The first shot heard is off-camera, in the dark of night, in an ordinary suburban household. Helen Harding (Joan Allen) awakes to carefully descend the stairs to her living room, where she finds her husband Warren (Jeff Daniels) holding a gun and standing over a dead man. It was an intruder, Warren says, and he shot him. Helen's in shock. Even more so when she recognizes the corpse. Seems that her husband has killed his business partner.
Neither Helen nor Warren could be called a stable personality, but his psychological supports are far rockier then hers. He's convinced she's been sleeping with his dead partner and about 20 other guys he could name. Up to here with his jealousy, at dinner one night Helen tells her husband what he wants to hear-about an adulterous tryst she had that afternoon, all the details. Allen deadpans this delicious lie in a scene that sets the tone for the entire movie: A character's low-key demeanor doesn't mean there isn't a roiling rage inside-and nearly everyone in It's the Rage is filled with it. A pure, unadulterated rage.
None more so than Mr. Morgan (Gary Sinise), a wildly eccentric computer genius and a billionaire recluse who's locked himself up in a fortress-like room with huge computer screens for walls. Helen winds up working for Morgan after her divorce from Warren-whose lawyer, Tim (Andre Braugher), helps him beat a murder rap and sets up the job for Helen (as Morgan is also Tim's client).

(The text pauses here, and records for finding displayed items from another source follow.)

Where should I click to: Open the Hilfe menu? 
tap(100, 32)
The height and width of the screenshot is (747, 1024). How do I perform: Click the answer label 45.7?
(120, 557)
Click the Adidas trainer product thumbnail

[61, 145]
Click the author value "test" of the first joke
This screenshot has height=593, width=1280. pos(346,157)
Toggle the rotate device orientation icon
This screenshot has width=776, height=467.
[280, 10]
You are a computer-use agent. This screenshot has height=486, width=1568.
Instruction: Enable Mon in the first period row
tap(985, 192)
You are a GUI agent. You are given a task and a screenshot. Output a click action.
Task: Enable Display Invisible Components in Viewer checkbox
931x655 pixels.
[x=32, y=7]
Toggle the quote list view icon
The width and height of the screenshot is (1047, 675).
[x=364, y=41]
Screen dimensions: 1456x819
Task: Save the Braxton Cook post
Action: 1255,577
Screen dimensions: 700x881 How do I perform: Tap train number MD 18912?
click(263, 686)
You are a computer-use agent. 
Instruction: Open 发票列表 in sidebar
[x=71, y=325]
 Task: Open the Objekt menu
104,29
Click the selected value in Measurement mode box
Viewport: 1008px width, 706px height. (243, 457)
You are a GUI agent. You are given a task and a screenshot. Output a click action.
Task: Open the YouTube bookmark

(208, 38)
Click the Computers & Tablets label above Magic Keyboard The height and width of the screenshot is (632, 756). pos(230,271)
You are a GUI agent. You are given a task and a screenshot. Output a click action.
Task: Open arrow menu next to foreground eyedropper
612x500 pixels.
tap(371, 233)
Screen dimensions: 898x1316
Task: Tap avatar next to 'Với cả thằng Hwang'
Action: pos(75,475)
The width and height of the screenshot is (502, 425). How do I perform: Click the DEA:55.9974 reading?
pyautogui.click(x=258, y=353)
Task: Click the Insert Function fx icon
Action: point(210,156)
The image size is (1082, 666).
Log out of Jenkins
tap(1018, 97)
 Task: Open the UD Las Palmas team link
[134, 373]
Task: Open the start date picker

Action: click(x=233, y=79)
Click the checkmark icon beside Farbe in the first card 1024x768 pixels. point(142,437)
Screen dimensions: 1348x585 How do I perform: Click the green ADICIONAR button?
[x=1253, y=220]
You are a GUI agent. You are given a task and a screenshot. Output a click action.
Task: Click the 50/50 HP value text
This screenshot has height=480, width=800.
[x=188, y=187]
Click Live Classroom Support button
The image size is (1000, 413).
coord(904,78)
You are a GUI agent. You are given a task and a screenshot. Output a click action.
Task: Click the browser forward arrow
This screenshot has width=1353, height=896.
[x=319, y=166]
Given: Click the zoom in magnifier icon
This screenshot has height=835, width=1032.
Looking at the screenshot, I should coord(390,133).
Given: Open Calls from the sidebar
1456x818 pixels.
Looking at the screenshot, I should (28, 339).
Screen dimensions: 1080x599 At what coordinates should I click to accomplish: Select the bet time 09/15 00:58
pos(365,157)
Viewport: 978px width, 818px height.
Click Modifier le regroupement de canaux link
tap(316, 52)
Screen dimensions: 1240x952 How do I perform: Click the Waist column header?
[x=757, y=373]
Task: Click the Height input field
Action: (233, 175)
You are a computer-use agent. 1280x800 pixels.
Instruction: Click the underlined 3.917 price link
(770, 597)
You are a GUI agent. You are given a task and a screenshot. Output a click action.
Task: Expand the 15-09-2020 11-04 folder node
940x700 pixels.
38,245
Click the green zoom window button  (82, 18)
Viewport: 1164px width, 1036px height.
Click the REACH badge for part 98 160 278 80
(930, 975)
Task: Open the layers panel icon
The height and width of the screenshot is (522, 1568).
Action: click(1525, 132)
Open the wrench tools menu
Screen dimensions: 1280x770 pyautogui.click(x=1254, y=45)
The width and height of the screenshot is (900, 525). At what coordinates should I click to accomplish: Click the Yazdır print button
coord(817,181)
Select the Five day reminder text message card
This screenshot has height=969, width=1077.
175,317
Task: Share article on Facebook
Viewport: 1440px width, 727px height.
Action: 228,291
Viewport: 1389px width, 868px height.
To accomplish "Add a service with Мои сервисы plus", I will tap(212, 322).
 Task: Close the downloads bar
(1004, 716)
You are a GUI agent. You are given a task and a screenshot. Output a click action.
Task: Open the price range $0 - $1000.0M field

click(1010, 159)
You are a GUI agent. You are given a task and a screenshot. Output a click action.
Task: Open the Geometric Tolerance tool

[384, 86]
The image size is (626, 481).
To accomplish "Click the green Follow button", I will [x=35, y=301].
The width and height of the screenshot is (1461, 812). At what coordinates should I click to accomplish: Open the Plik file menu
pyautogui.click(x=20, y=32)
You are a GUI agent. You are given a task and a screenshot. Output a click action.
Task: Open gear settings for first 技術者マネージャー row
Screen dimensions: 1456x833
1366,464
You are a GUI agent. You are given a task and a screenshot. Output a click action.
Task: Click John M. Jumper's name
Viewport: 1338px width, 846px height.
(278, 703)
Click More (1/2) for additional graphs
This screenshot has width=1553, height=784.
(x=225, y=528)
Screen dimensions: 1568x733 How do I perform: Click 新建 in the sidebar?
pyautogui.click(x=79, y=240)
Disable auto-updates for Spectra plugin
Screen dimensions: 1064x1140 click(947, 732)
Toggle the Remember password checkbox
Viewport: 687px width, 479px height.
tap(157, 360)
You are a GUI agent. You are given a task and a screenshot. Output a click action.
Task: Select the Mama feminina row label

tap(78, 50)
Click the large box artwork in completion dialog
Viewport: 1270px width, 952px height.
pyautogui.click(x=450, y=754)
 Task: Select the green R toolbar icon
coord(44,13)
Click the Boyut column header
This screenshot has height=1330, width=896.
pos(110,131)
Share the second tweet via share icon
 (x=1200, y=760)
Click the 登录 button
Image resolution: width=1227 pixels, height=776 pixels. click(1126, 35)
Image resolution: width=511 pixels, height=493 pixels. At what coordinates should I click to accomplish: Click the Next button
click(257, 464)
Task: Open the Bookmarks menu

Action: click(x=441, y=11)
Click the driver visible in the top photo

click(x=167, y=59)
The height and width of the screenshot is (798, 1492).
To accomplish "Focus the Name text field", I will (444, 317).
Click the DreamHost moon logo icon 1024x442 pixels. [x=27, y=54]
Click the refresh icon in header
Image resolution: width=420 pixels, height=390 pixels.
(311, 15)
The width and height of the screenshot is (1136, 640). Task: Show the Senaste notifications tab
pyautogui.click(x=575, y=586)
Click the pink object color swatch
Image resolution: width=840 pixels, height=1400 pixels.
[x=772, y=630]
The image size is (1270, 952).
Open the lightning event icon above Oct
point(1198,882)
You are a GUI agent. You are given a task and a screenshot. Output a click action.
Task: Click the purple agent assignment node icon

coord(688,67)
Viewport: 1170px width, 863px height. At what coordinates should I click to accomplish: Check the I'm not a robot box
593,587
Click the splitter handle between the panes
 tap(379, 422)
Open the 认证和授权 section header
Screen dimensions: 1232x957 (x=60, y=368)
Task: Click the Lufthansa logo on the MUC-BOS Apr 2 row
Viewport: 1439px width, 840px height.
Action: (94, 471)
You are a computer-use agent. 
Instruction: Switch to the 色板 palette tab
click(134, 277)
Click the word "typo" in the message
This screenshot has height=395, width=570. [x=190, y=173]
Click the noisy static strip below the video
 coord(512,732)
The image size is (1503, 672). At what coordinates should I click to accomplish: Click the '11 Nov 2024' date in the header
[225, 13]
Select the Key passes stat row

Meanwhile, Morgan's former assistant, Tennel (Josh Brolin), goes to work at a video store, where he meets and falls in love with a sexy street tramp, Annabel (Anna Paquin), who, while on a shoplifting spree, also catches the eye of the lawyer Tim, despite the fact that he has a male lover at home-the fey, slightly unbalanced Chris (David Schwimmer). Chris is a frequent customer at the video store, which is also visited regularly by Annabel's fiercely protective brother, Sidney (Giovanni Ribisi), who's keeping his eye on the love-struck Tennel. Then there's the world-weary cop, Tyler (Robert Forster) who's keeping his eye on the whole lot of them.
Yes, the lives of all these characters are inexplicably but quite logically intertwined, although some of them never have a chance to get acquainted. And, yes, each is either a perpetrator of gun violence or, conversely, will find him or herself threatened at gunpoint. More often than not, the outcome is fatal. So what could be so amusing about It's the Rage? First and foremost, it's the sheer audacity of the performances: As Warren, Daniels seems as if he can barely contain his craziness, while Sinise's Morgan spits out his neuroses like quills from a cornered porcupine. Schwimmer gleefully follows Chris' fantasies up into the ether, Paquin makes Annabel an irresistible weirdo, and Ribisi is brilliantly frightening as her strung-out brother. (Ribisi has a priceless bit of comic business in a shooting gallery, which becomes all the more hilarious because it stays in the background, very nearly thrown away.)
Keith Reddin's script (based on his play) does provide a moral compass to sort through some of the amoral ambiguities at the heart of It's The Rage. The characters played by Allen and Forster see clearly what's going on, and while she'll move on in life with some hope for humanity, he's not so sure. As a cop, he's encountered lots of crazy people with guns. To him, they're not funny. And, despite the inspired satire-despite the very real laughs mined from the grisly goings-on-at the end of It's the Rage, this is the thought that lingers: Guns are not funny.